Il m'est impossible de développer cette thèse ici et maintenant, mais je suis absolument sûr que le porno et le tatouage sont deux aspects d'un même phénomène, d'un même crime contre soi (crime d'orgueil, de dérisoire prétention contre la condition humaine de mortel, mais pas seulement): les deux facettes d'une même diablerie qui fait de soi et de son corps une chose sans intérêt, une chose classée ne méritant aucun devenir, ne recelant aucune surprise future.
Utilisateur anonyme
24 août 2008, 16:43   Mortel
Ce n'est pas "le porno" qui m'inquiète, Cher Francis, c'est cette nouvelle forme de pornographie, qui va bien au-delà de la monstration de corps nus ou d'intimités dévoyées.
24 août 2008, 16:44   L'anglais de Tom and Jerry
Gerrymandering est le tripatouillage électoral en français, ou "la magouille électorale".

Un loophole dans une réglementation est une "faille" comme dans "exploiter les failles de la réglementation" ou une lacune (comme dans "la loi comporte des lacunes à cet égard")
24 août 2008, 16:45   Tatouage
Bien cher Francis,


Je ne partage pas entièrement votre point de vue. Si le tatouage généralisé, dans les civilisations avancées, me paraît assez bien correspondre à ce que vous dites, j'ai tout de même en tête quelques exemples de tatouages d'identification, fort anciens :

- ceux des marins, dans toute l'Europe ;
- les cicatrices de combats au sabre, chez les étudiants Allemands d'autrefois, qui participent de la même logique ;
- ceux des Yakuza.
Utilisateur anonyme
24 août 2008, 16:51   Nouveaux motifs
Il faut noter en outre que le tatouage généralisé s'accompagne d'une épilation généralisée.

Suppression d'un signe "naturel", ajout de signes culturels.

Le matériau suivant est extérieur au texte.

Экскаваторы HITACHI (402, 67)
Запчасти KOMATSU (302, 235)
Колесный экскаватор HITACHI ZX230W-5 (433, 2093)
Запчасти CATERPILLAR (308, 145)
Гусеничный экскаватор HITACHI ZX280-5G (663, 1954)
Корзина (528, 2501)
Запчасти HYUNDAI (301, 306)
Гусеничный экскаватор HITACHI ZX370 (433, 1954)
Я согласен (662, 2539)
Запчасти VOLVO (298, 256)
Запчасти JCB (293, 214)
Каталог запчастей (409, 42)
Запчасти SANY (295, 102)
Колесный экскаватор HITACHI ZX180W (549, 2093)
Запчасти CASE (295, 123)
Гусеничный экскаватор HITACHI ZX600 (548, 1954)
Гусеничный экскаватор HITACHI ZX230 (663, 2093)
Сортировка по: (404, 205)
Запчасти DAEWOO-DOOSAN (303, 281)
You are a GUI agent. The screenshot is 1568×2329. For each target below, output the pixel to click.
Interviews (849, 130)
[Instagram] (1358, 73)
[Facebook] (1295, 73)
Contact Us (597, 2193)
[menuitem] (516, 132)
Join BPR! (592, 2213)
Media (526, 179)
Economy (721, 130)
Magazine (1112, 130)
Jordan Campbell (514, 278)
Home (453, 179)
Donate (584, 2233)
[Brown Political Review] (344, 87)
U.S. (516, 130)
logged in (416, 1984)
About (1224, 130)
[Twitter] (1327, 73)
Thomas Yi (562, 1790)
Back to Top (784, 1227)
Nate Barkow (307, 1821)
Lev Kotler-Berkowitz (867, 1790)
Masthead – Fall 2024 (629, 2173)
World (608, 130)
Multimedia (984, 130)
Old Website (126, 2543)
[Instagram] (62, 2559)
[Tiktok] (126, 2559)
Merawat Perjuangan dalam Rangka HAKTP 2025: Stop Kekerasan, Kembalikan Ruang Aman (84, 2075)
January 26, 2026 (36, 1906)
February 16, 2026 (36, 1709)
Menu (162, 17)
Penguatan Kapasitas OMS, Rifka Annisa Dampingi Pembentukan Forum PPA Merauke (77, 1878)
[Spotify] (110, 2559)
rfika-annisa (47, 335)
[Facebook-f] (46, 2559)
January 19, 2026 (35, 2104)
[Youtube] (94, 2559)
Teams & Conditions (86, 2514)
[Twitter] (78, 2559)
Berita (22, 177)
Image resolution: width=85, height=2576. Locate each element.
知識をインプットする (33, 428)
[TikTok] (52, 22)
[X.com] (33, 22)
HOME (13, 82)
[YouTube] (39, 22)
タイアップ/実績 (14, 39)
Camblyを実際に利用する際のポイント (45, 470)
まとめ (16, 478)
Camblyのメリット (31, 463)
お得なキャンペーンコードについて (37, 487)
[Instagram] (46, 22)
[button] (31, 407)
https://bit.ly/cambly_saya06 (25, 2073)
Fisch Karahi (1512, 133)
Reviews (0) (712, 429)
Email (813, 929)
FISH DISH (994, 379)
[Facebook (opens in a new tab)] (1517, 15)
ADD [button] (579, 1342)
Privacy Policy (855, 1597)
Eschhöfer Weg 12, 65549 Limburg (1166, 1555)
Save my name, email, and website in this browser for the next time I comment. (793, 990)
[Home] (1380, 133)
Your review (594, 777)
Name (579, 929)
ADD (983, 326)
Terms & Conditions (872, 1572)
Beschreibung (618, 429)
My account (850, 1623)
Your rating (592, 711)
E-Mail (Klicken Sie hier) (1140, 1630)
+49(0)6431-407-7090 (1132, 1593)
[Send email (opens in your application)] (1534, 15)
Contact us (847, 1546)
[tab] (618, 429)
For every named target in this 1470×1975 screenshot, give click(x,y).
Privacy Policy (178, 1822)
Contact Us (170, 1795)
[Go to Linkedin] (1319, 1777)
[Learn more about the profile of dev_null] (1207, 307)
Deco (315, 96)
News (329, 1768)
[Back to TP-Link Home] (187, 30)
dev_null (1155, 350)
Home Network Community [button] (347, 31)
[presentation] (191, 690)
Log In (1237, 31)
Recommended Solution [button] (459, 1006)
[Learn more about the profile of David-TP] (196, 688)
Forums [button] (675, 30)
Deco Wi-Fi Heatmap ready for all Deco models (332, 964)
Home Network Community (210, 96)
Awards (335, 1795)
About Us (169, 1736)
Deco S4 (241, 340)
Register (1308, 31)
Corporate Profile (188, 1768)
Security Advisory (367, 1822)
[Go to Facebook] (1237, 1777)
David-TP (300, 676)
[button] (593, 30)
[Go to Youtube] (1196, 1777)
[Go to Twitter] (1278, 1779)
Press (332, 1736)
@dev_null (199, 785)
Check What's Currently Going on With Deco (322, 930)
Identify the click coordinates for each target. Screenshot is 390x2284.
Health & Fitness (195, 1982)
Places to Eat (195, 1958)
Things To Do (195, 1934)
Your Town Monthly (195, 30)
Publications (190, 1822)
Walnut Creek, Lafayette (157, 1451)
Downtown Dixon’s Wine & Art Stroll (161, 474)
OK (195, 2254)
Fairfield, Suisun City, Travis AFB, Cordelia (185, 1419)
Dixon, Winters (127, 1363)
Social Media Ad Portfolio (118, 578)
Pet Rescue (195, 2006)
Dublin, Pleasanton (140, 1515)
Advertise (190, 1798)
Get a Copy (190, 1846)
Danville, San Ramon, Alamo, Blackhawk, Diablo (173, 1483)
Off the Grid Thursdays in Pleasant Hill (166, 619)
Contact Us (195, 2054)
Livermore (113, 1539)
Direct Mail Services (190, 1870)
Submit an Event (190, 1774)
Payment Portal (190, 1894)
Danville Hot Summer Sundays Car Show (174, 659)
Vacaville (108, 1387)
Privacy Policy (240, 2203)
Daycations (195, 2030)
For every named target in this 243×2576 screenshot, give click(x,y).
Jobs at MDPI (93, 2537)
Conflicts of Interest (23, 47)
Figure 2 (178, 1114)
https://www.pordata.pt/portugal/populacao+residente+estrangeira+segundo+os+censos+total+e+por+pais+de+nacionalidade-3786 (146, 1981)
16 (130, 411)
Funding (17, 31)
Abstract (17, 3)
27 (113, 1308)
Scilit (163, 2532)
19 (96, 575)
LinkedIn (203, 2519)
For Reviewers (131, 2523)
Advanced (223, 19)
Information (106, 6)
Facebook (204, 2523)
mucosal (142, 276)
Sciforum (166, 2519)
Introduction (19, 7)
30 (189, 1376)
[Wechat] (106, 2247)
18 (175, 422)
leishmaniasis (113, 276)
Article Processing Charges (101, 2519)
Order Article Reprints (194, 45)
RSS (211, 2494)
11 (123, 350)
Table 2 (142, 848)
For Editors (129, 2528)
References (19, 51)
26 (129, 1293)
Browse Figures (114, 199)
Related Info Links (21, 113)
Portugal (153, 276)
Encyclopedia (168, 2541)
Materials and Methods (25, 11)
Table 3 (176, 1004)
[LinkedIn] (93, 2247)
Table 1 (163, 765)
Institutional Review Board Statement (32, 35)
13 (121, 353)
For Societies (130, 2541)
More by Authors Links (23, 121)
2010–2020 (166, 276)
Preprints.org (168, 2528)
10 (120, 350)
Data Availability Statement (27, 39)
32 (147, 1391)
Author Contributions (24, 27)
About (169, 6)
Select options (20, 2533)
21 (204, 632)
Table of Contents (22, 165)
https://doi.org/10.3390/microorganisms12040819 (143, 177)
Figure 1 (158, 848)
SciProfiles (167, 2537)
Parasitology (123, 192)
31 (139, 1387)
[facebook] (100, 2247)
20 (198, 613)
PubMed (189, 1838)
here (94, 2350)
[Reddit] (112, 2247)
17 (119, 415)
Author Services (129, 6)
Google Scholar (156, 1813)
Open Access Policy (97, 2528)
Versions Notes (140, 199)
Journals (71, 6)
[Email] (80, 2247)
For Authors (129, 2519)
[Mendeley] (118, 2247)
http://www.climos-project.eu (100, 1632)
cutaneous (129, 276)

PS. Je ne connais rien de plus sinistre que ces femmes d'un certain âge qui se baladent sur la plage avec un sexe épilé.
24 août 2008, 16:54   Re : Tatouage
Les Yakuza, en effet. J'ai connu très brièvement une jeune fille, à Hong Kong, qui portait sur trois doigts de la main chacun de ces trois signes "14K" soit le nom d'une triade locale. Le tatouage des Yukuza est une forme de marquage de bestiaux, un signe reconnaissable d'appartenance, de classement définitif, comme j'ai tenté de vous le dire plus haut. Un tatouage est le signe d'une psyché qui se conçoit comme sans avenir, ce qui vaut auto-offense, auto-insulte, et qui est triste et bas. Le tatouage dit "là je me suis arrêté, là je me suis conçu comme fini, le présent m'importe peu, je ne vaux rien pour l'avenir". Mais je m'avoue incapable d'argumenter plus avant ce sentiment, cette certitude.
En lisant vos interventions, très pertinentes, Boris et Francis, je crois que je vais en revenir aux pseudonymes.
Utilisateur anonyme
24 août 2008, 21:03   Le scenario
Qu'ils sont à plaindre, ceux qui n'aiment pas la S.F. Le roman des hommes puise désormais dans ce genre ses principaux thèmes, le polar pourvoit aux intrigues et les décors sont confiés à la B.D.